238 — Voices Obscured in Complex Environmental Settings (VOICES) corpus

Richey & Barrios, et al (1804.05053)

Read on 15 April 2018
#dataset  #audio  #acoustics  #echo  #distraction  #corpus  #speech-recognition  #speaker-recognition  #signal-processing  #speech-to-text 

Okay so I know I just said I don’t usually write about datasets, but here’s another exception, because I think that this use-case is really interesting: The VOICES dataset is a constructed database of voice utterances where each utterance is provided both in its simple, “pure” form, as well as in a distorted, echoed, or complex (i.e. other voices or sounds are cooccurrant) form. For each utterance, 12 microphones were used, so the sound at each location in a large room can be cross-referenced.

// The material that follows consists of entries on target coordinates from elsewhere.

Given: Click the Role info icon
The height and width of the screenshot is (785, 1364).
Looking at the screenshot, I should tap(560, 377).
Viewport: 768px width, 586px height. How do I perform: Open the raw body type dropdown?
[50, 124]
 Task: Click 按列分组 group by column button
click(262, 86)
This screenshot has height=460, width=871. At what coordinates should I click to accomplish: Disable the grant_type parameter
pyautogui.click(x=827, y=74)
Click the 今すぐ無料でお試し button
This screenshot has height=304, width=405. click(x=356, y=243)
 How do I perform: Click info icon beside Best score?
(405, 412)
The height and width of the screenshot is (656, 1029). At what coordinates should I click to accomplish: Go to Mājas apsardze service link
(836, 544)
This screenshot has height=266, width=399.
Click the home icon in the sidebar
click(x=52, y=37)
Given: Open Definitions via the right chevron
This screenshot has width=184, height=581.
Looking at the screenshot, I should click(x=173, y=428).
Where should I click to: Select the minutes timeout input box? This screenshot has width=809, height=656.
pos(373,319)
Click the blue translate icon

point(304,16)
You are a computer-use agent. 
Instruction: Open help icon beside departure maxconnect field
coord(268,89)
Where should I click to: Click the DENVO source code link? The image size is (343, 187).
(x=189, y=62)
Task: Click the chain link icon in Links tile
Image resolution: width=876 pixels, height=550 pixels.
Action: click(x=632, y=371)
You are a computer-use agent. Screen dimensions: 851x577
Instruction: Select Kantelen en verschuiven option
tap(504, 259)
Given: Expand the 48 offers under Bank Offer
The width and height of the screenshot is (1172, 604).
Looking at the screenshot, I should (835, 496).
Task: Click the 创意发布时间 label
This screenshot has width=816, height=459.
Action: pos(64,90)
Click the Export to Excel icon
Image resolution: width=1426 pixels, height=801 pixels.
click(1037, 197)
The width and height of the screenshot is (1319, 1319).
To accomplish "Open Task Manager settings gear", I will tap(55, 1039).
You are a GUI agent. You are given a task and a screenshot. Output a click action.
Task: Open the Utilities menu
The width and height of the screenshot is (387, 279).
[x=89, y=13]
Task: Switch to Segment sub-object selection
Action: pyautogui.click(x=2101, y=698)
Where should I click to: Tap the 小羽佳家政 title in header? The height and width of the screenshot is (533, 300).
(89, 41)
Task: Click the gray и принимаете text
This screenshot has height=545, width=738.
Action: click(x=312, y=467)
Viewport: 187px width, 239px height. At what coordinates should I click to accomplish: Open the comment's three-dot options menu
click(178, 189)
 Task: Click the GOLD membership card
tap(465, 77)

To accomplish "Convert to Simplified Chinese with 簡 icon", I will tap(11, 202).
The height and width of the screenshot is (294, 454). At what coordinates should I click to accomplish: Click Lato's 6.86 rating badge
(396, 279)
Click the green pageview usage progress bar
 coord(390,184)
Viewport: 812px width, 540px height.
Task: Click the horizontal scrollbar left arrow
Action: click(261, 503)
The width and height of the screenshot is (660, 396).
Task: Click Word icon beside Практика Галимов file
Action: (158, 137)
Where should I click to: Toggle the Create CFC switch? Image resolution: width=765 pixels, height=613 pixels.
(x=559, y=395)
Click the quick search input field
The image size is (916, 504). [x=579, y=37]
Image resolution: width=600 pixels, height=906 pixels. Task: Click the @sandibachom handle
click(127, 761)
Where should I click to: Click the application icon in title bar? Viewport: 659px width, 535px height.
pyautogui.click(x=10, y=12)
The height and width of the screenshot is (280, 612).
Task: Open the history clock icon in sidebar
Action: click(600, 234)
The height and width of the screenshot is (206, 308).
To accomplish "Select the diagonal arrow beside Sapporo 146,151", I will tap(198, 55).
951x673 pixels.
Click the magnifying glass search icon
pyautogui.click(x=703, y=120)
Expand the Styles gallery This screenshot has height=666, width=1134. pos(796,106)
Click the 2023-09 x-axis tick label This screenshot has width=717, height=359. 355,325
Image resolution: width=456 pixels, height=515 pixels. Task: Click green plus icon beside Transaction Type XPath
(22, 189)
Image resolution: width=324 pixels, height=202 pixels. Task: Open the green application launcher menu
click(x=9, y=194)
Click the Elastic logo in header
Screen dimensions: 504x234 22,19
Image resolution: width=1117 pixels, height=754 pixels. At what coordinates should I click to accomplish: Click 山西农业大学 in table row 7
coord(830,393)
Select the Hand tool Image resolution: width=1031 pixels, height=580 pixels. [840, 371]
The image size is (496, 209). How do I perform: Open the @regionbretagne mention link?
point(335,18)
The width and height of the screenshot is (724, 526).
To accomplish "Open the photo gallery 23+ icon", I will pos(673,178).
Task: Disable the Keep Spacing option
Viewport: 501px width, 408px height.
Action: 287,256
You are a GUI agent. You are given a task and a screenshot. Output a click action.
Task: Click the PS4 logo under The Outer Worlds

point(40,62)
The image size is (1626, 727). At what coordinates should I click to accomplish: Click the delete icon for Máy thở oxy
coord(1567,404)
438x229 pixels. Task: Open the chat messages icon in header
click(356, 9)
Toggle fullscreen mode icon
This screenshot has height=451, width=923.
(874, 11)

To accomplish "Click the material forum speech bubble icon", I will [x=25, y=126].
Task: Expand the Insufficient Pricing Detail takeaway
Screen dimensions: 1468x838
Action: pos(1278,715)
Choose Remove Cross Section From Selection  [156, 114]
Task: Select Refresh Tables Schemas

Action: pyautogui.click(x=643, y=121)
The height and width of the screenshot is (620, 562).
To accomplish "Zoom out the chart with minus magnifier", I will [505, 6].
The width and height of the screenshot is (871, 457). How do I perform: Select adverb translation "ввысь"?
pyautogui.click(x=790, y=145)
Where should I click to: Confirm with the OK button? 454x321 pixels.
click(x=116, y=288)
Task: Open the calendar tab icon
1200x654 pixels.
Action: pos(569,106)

TV, radio, other human conversation, echo, or other features were added to some of the audio recordings, which makes it so that source separation is not only a nontrivial task, but an inconsistent one: If you sample randomly from the sound clips, you’re likely to receive a variety of different acoustic profiles.

The dataset is over 120 hours of audio (per-microphone), with over 374,688 audio clips total. In addition, the 3D layout of each scene is provided as a metadata file for each file.

The researchers intend to make the dataset publicly downloadable, though as far as I can tell, it is not currently so.